TimeCapsuleLLM: LLM trained only on data from 1800-1875
Idea: Time-Limited Training as AGI Test
- Many propose training a powerful model only on pre‑1900 (or similar) data and testing whether it can “rediscover” relativity, QM, or other major theories.
- If it could derive anything substantially correct from period knowledge plus experimental results, some see that as strong evidence LLMs can do more than regurgitate.
- Others argue the result would be uninformative or too easy to contaminate with post‑cutoff data.
Feasibility and Data Limitations
- Major obstacle: not enough digitized, high‑quality pre‑1900 text to reach modern frontier scales; surviving text is skewed toward elites, newspapers, and tertiary sources.
- OCR noise and metadata leaks are pervasive; avoiding post‑1900 contamination is hard.
- Lack of era‑appropriate RLHF is another practical blocker.
Debate: Do LLMs “Think”?
- One camp: LLMs are just token predictors, not capable of genuine reasoning or creating new paradigms; human cognition uses richer mechanisms than pattern continuation.
- Counter‑camp: even if the training objective is next‑token prediction, internal representations can encode concepts and world models; emergent “concept manipulation” is argued and supported by interpretability work.
- Some suggest language/token manipulation may be more central to human thought than assumed—but probably still not the whole story.
Einstein, Relativity, and Scientific Discovery
- Several note that by 1900 many “building blocks” of relativity and QM existed (experiments, math, partial theories).
- Disagreement centers on whether synthesis required uniquely human “abductive leaps” and willingness to reject prevailing axioms, or whether a large model could, in principle, find similar theories by recombining literature and simulated experiments.
- Even if it could match Einstein once, it’s unclear whether such a system could keep pushing science forward indefinitely.
Alternative Evaluations and Benchmarks
- Suggestions include:
- Training era‑cutoff models and testing them on future corpora as compression/perplexity benchmarks.
- Time‑sliced SWE and science benchmarks (pre‑date training vs post‑date evaluation).
- Letting a pre‑cutoff model propose experiments while “nature” is simulated by humans or code.
Historical Simulation, Bias, and Use Cases
- Many are excited about models that “speak from” a given era to expose historical mindsets, biases, and blind spots.
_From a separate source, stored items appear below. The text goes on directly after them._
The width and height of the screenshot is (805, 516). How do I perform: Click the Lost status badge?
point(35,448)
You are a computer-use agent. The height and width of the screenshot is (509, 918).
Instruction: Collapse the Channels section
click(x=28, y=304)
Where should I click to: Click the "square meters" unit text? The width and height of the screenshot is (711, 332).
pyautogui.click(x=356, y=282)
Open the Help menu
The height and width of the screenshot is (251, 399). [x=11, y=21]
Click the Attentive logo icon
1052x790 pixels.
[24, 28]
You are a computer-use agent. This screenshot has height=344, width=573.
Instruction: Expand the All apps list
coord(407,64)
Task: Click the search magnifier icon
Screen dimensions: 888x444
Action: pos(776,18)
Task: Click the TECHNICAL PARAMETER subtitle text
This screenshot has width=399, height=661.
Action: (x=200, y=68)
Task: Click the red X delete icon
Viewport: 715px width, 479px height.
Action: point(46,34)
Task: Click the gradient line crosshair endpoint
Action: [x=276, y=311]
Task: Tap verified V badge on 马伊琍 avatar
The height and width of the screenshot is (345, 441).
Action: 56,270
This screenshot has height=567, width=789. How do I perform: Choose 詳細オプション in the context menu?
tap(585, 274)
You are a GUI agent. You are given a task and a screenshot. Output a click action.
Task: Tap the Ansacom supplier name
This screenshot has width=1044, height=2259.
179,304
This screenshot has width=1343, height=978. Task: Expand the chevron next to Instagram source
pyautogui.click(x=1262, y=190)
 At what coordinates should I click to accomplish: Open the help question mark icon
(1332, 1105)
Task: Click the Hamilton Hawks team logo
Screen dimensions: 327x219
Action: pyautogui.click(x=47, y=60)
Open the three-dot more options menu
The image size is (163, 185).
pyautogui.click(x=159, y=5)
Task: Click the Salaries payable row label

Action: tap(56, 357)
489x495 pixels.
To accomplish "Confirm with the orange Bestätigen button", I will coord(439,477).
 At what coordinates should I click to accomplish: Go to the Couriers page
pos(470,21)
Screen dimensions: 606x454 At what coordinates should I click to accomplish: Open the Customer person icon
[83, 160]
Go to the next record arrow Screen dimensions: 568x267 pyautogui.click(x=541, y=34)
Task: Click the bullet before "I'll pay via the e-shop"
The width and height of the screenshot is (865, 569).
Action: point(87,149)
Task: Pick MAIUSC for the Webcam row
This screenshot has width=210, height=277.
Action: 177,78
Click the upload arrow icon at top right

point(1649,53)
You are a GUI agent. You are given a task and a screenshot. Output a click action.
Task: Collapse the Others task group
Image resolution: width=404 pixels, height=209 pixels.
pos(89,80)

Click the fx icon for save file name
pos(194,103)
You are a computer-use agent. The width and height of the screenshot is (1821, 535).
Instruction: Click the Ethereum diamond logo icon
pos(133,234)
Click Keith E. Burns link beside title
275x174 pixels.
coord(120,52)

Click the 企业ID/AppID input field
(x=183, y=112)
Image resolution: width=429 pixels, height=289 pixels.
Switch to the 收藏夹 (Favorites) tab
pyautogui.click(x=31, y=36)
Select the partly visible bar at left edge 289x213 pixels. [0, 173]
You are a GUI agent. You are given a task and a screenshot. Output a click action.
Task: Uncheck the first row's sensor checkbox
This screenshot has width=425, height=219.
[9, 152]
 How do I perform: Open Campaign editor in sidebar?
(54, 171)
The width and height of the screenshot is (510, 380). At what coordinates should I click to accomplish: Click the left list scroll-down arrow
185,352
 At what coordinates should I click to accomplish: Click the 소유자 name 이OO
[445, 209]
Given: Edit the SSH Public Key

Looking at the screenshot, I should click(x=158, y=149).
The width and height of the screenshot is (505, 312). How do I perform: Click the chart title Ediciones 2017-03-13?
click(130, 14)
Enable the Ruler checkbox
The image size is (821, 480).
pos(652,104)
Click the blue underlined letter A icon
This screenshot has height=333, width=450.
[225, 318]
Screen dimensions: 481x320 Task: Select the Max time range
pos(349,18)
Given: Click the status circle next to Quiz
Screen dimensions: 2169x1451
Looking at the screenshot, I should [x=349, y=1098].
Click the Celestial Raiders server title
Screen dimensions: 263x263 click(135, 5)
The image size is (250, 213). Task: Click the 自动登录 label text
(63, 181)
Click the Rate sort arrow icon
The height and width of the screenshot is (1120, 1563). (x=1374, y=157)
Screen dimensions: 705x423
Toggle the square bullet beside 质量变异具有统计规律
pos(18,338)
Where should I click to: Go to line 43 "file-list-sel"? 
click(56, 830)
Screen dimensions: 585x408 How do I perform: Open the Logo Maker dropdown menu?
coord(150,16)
- Others caution that such models reflect archival survivorship bias and may overrepresent official or elite voices.
- Some see value in copyright‑clean, cutoff models as research tools and for safer experimentation.
Current TimeCapsuleLLM Quality and Engineering Notes
- Users report outputs often resemble a Markov chain: repetitive, incoherent, and not chat‑ready.
- Models are small (hundreds of millions of parameters) and lack serious post‑training or instruction tuning, limiting their usefulness beyond the proof‑of‑concept.
- Calls for better dataset release, curation, reproducible scripts, and easy chat/web demos are common.